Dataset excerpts
........

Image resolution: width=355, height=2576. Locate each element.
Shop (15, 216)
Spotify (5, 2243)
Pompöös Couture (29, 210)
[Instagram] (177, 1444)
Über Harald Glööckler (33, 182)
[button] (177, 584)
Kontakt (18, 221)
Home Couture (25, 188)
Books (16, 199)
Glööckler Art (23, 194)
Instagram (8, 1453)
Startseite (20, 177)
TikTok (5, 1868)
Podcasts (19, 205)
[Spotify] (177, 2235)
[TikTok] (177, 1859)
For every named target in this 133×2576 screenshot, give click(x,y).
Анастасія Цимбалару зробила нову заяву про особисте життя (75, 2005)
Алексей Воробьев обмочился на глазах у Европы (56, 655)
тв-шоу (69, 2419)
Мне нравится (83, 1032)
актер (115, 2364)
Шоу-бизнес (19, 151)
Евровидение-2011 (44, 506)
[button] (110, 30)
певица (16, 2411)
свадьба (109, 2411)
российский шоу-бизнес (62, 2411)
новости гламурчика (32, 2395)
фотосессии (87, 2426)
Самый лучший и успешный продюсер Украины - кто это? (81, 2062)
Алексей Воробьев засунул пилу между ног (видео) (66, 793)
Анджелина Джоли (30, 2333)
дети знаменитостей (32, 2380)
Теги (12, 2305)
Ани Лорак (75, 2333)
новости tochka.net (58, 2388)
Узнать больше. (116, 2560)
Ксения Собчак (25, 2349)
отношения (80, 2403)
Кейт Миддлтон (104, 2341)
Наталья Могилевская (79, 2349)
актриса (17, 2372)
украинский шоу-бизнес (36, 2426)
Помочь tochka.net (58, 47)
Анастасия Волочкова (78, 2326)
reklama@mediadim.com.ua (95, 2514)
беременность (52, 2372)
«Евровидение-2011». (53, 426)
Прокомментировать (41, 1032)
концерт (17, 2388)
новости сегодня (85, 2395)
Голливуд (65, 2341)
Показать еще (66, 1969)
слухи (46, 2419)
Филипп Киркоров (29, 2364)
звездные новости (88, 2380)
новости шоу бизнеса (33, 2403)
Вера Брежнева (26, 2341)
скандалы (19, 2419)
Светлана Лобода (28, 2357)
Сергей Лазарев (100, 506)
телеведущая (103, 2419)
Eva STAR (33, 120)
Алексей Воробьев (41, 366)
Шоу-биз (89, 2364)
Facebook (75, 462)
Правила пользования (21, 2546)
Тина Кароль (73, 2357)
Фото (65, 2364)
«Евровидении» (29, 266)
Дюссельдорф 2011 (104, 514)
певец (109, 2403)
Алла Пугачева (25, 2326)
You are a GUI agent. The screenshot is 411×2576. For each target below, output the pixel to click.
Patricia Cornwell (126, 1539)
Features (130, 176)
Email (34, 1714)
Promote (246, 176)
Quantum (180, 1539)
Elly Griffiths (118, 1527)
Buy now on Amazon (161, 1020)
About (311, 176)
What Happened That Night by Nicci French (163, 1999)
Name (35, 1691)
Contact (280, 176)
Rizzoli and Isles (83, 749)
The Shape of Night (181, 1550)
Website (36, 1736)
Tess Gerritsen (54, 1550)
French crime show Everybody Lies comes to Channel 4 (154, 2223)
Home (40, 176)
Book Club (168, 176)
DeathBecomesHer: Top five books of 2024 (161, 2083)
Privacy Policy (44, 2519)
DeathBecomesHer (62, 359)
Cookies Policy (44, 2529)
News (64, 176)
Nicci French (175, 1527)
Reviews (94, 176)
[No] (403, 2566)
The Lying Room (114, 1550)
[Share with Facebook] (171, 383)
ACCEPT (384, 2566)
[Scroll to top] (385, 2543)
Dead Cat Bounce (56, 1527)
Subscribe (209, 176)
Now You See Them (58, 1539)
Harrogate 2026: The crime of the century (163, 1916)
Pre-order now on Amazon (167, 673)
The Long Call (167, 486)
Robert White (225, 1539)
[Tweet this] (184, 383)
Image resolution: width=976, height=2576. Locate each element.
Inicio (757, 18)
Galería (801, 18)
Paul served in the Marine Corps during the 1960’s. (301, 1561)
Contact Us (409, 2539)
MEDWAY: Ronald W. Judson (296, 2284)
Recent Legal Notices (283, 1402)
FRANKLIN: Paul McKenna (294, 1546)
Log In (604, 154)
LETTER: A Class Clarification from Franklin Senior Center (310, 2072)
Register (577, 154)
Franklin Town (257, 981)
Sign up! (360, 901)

........

AIM OF THE EXERCISE:
Repeat exactly the lines above from the one with "Шоу-биз (89, 2364)" up to and including the one with "Book Club (168, 176)". No other line belongs in the reply.

PROBLEM SOLUTION:
Шоу-биз (89, 2364)
Facebook (75, 462)
Правила пользования (21, 2546)
Тина Кароль (73, 2357)
Фото (65, 2364)
«Евровидении» (29, 266)
Дюссельдорф 2011 (104, 514)
певец (109, 2403)
Алла Пугачева (25, 2326)
You are a GUI agent. The screenshot is 411×2576. For each target below, output the pixel to click.
Patricia Cornwell (126, 1539)
Features (130, 176)
Email (34, 1714)
Promote (246, 176)
Quantum (180, 1539)
Elly Griffiths (118, 1527)
Buy now on Amazon (161, 1020)
About (311, 176)
What Happened That Night by Nicci French (163, 1999)
Name (35, 1691)
Contact (280, 176)
Rizzoli and Isles (83, 749)
The Shape of Night (181, 1550)
Website (36, 1736)
Tess Gerritsen (54, 1550)
French crime show Everybody Lies comes to Channel 4 (154, 2223)
Home (40, 176)
Book Club (168, 176)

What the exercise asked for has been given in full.